Les syrphes sont de petites mouches que l’on aperçoit souvent en vol stationnaire, effectuant la plupart du temps du vol sur-place au-dessus des fleurs à ombelles. Les couleurs généralement vives des syrphes imitent celles des guêpes, des abeilles ou des bourdons, voir même des frelons [1] ! Les syrphes adultes sont malgré tout parfaitement inoffensifs [2] : ils ne possèdent pas d’aiguillons et n’utilisent leur rostre que pour butiner le nectar des fleurs. Ils ne peuvent donc pas piquer.

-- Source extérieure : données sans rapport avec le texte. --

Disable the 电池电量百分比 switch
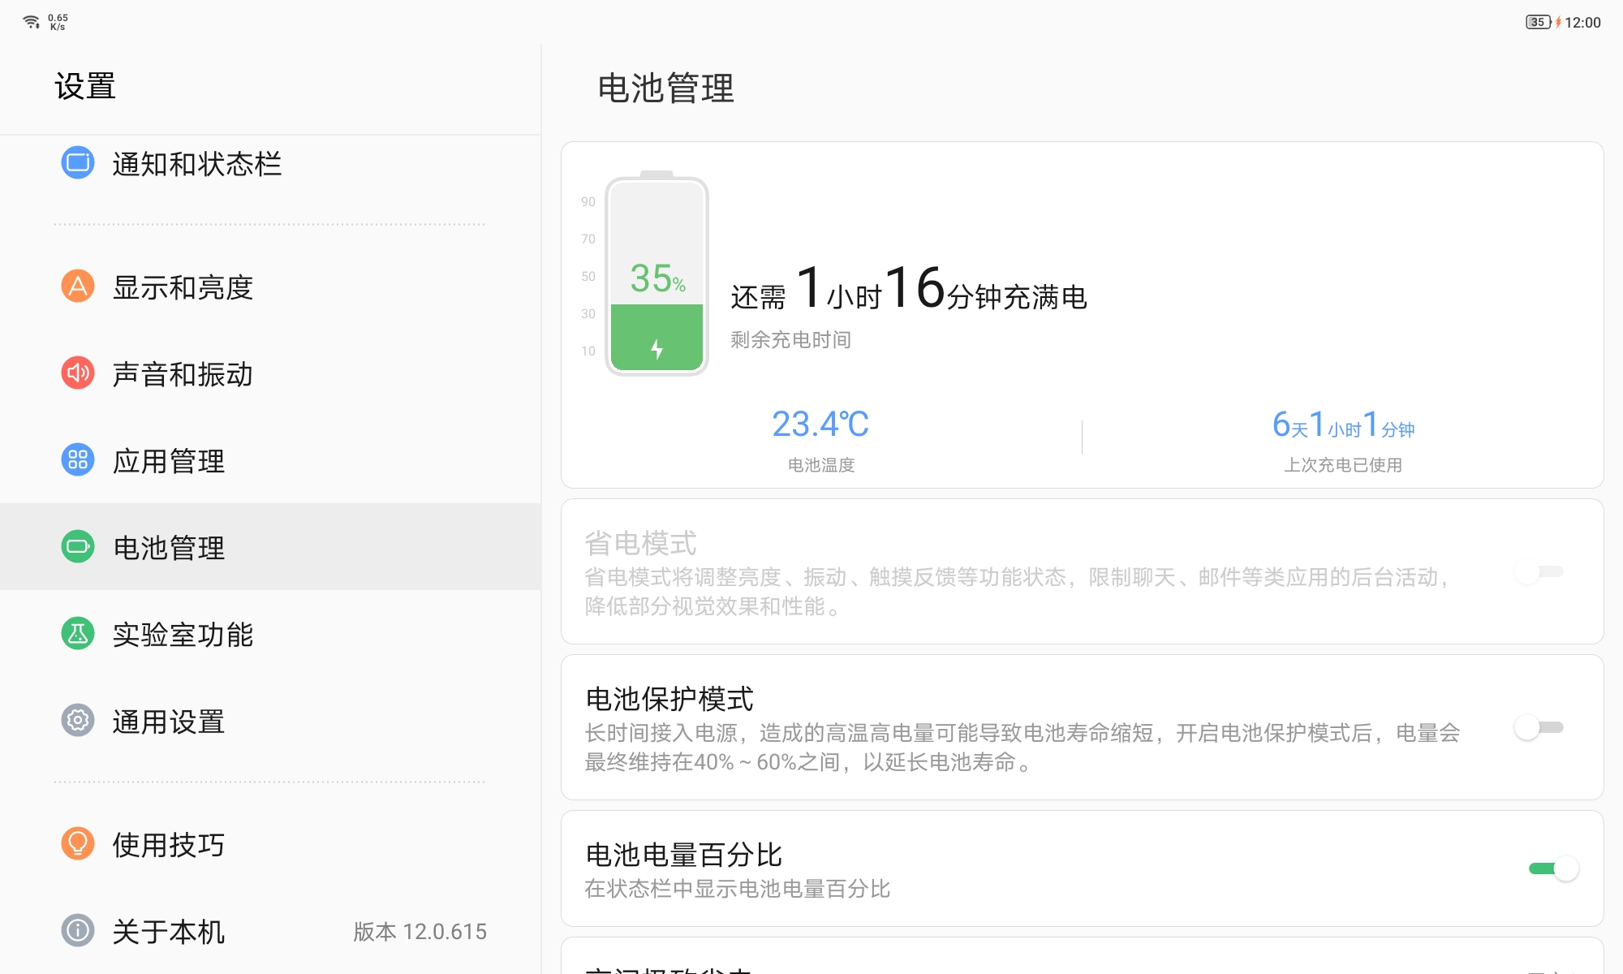1623x974 pixels. coord(1550,868)
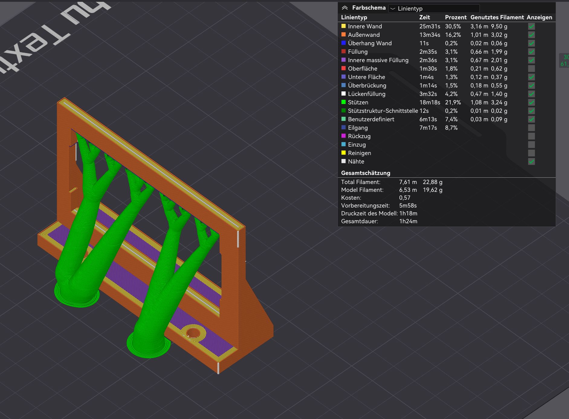Show Oberfläche lines with its checkbox

532,69
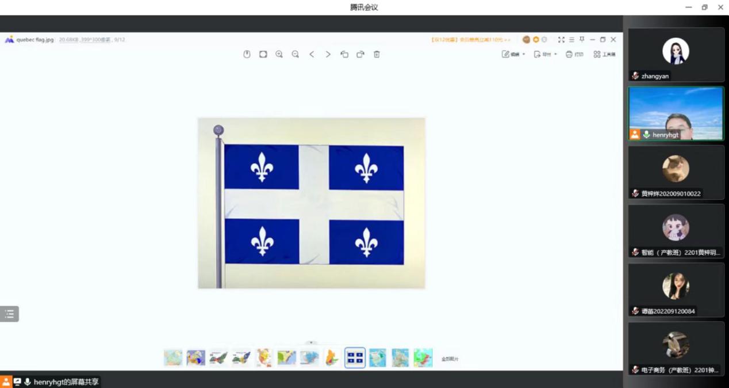Enter fullscreen mode in the image viewer
729x388 pixels.
pos(561,40)
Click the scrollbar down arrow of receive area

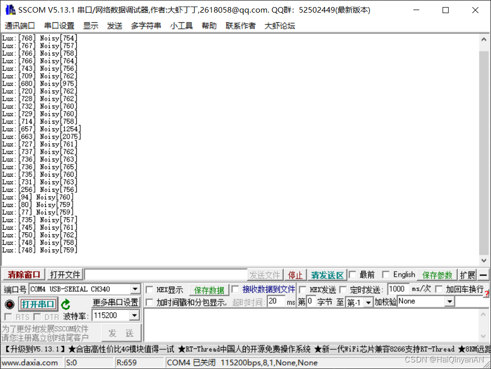tap(483, 261)
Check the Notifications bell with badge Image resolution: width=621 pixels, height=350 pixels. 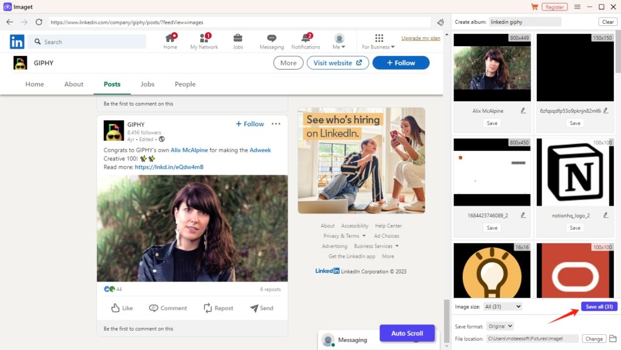coord(305,37)
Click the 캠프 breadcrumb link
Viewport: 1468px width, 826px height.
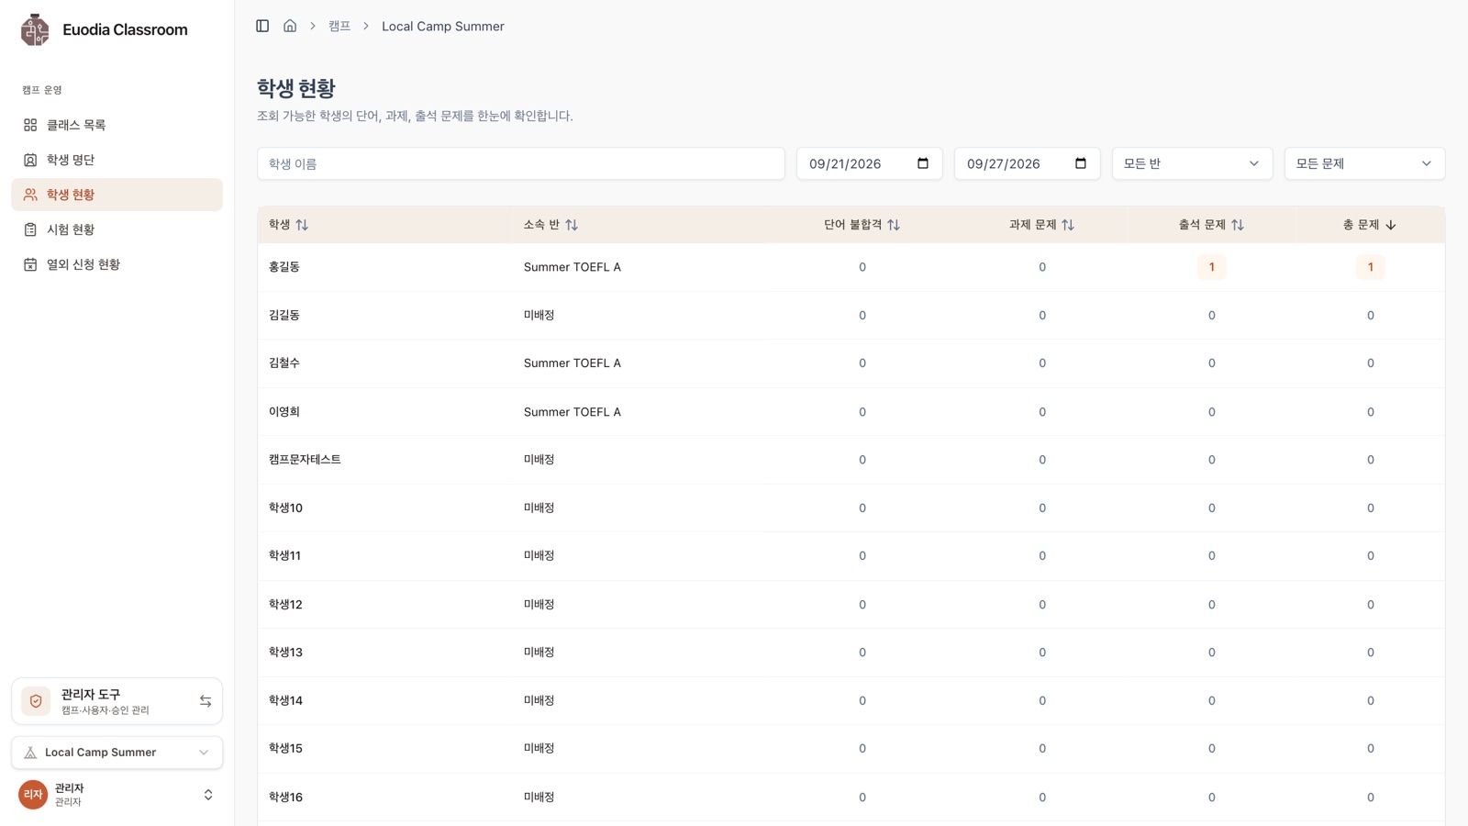339,26

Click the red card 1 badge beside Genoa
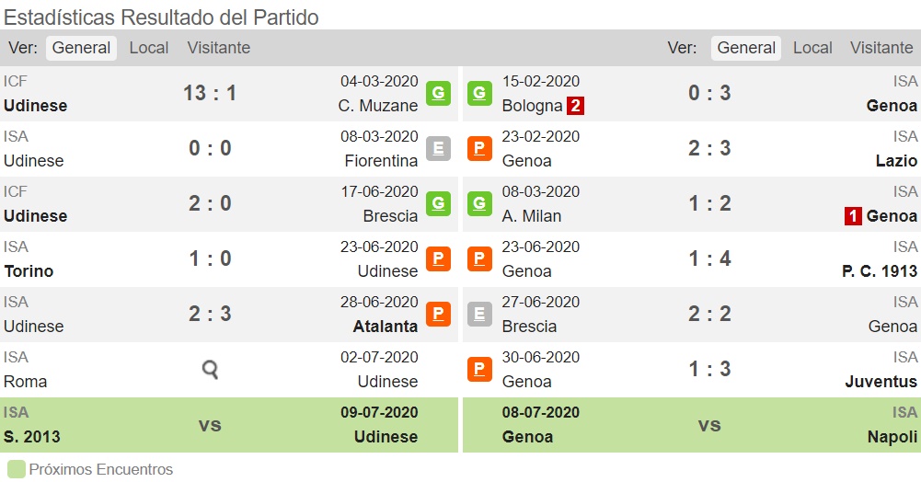[x=853, y=216]
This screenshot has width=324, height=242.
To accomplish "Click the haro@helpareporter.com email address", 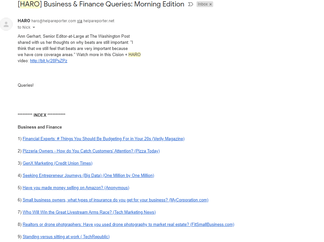I will point(53,21).
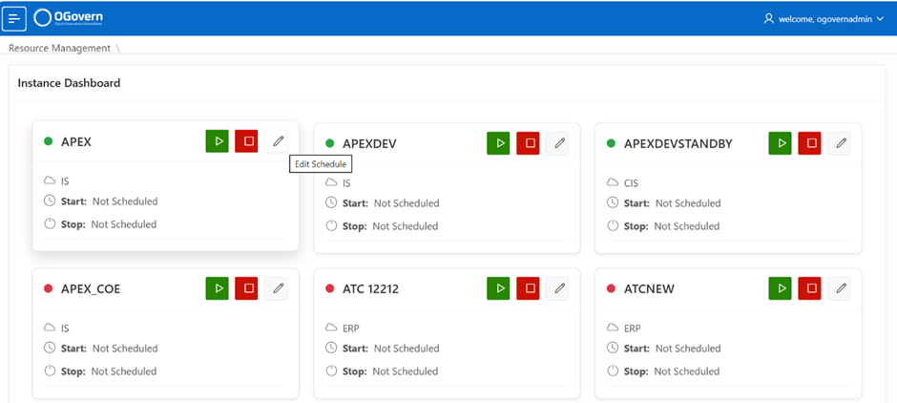
Task: Go to Resource Management breadcrumb
Action: click(59, 48)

Photo d'une larve de syrphe mangeant un puceron noir sous une feuille de plante.
Jeune larve de syrphe

Les syrphes sont des insectes que les jardiniers accueillent avec grand plaisir dans leur potager ou sur leurs rosiers : les larves de nombreuses espèces de syrphes sont de voraces prédatrices de pucerons [3].

Larve de syrphe mangeant un puceron sur une branche verte.
Larve de syrphe

Le cycle de vie des syrphes commence lorsque les femelles repèrent des plantes infestées de pucerons sur lesquelles elles se posent et pondent de minuscules oeufs blancs. Sur la photo ci-dessous, on voit une femelle de Syrphus ribesii [4] en train de pondre sur une feuille de sureau.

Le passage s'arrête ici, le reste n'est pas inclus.